Member of the Uttar Pradesh Legislative Assembly
- Incumbent
- Assumed office 11 March 2017
- Preceded by: Akhilesh Kumar Singh
- Constituency: Rae Bareli

Personal details
- Born: 15 November 1987 (age 38) Lucknow, Uttar Pradesh, India
- Party: Bharatiya Janata Party (2021–present)
- Other political affiliations: Indian National Congress (2017- 2021)
- Spouse: Angad Singh (m. 2019-2023)
- Parent: Akhilesh Kumar Singh (father);
- Alma mater: Duke University
- Occupation: Politician

= Aditi Singh (politician) =

Indian politician (born 1987)

Aditi Singh (born 15 November 1987) is an Indian politician and a state legislator from Rae Bareli in Uttar Pradesh, India. She is serving as a member of Legislative Assembly (MLA) from the Rae Bareli Sadar constituency of Uttar Pradesh, having won the seat in 2017 and 2022, 18th Uttar Pradesh Assembly. She became one of the youngest MLAs in Uttar Pradesh upon winning her first election in 2017.

She entered electoral politics with the Indian National Congress in 2017, but her views were often at odds with the party, such as her support for the abrogation of Article 370 in 2019. She also expressed support for Prime Minister Modi on several issues of national interest, and subsequently joined the Bharatiya Janata Party (BJP) in 2021. She went on to win the Rae Bareli (Sadar) constituency again in 2022 as a BJP candidate.

== Early life and education==
She was born into a political family in Uttar Pradesh. Her father Akhilesh Kumar Singh was a five-time representative of Raebareli Sadar seat, and the family has their ancestral home in Lalupur village of Raebareli, Uttar Pradesh.

Aditi did most of her schooling in boarding schools in Mussorie and New Delhi and later went to United States for higher studies but maintained close relations with her family in Uttar Pradesh. She did her Master's in Management Studies (MMS) from Duke University's Fuqua School of Business in the United States before returning to India in 2014. She subsequently stayed in India due to her father's illness and eventually went on to enter politics.

== Career ==
In her first election in 2017, Aditi Singh won the assembly election by a margin of more than 90,000 votes on a Congress ticket. In a case of electoral rivalry turning violent, her vehicle was attacked by henchmen of the local politician, A. P. Singh in May 2019.

In August 2019, she came out in support of the abrogation of Article 370 noting that "It will help in integrating Jammu and Kashmir into mainstream India. It's a historic decision". On 24 November 2021 she officially joined the Bharatiya Janata Party.

In the 2022 UP assembly elections, as BJP candidate, Aditi Singh won the Rae Bareli Sadar seat again, bagging 93,780 votes, defeating Samajwadi Party's Ram Pratap Yadav, who got 86,359 votes, while Manish Singh Chauhan of the Congress got 14,063 votes.

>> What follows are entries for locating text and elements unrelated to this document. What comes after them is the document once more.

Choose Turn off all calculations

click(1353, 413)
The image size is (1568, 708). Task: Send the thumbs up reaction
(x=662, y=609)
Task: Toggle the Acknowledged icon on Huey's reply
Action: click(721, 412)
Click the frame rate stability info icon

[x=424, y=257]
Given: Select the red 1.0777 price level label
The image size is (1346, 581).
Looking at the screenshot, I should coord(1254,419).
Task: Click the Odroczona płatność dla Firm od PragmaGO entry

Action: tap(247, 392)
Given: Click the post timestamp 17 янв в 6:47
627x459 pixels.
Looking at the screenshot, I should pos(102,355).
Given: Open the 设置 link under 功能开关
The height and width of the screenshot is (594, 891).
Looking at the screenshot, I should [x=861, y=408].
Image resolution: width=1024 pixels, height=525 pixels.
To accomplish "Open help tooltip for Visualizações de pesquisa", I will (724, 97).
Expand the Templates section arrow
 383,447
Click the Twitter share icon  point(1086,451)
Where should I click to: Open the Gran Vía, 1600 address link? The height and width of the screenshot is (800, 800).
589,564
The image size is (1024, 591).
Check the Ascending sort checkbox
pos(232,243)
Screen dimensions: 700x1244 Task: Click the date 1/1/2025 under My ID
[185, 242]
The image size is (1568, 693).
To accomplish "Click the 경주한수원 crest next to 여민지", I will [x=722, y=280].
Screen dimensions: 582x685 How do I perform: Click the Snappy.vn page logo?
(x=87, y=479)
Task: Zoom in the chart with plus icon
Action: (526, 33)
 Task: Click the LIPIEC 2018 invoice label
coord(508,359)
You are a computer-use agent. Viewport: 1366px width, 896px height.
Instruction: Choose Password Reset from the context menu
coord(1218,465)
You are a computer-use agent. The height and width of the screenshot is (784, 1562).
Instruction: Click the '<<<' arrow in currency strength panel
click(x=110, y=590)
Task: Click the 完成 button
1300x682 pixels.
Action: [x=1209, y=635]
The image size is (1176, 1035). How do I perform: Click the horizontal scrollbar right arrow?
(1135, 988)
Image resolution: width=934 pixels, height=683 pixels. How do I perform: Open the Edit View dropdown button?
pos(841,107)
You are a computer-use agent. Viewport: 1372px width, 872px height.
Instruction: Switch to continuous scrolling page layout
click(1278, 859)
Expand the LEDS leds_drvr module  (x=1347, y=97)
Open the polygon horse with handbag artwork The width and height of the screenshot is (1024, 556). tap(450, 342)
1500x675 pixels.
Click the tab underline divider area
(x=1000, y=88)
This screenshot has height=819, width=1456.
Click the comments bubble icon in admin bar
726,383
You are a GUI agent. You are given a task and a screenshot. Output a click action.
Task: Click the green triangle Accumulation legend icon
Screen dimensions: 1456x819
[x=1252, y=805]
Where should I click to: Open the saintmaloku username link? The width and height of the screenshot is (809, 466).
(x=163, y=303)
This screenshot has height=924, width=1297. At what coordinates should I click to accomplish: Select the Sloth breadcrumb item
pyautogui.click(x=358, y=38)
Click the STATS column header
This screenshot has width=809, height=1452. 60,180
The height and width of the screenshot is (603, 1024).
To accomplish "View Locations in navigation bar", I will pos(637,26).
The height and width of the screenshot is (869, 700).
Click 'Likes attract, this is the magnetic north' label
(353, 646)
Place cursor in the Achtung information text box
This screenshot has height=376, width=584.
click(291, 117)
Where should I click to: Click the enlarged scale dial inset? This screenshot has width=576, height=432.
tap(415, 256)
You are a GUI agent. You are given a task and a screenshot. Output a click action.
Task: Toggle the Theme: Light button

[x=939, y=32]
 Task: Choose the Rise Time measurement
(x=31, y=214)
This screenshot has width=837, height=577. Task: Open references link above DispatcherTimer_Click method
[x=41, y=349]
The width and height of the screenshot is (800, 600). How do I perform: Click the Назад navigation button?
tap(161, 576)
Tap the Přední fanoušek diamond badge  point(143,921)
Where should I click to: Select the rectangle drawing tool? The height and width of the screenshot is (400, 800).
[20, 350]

| # | From | To | Position | Comments |
|---|---|---|---|---|
| 01 | 2017 | 2022 | Member, 17th Legislative Assembly | Indian National Congress |
| 02 | 2022 | Incumbent | Member, 18th Legislative Assembly | Bharatiya Janata Party |

==Personal life==
She considers herself to be a spiritual and religious person and welcomed the inauguration of Ram Mandir in Ayodhya. She was married in 2019 to Angad Singh Saini, an MLA in Punjab Legislative Assembly from Nawanshahr constituency, and the couple mutually separated in 2023.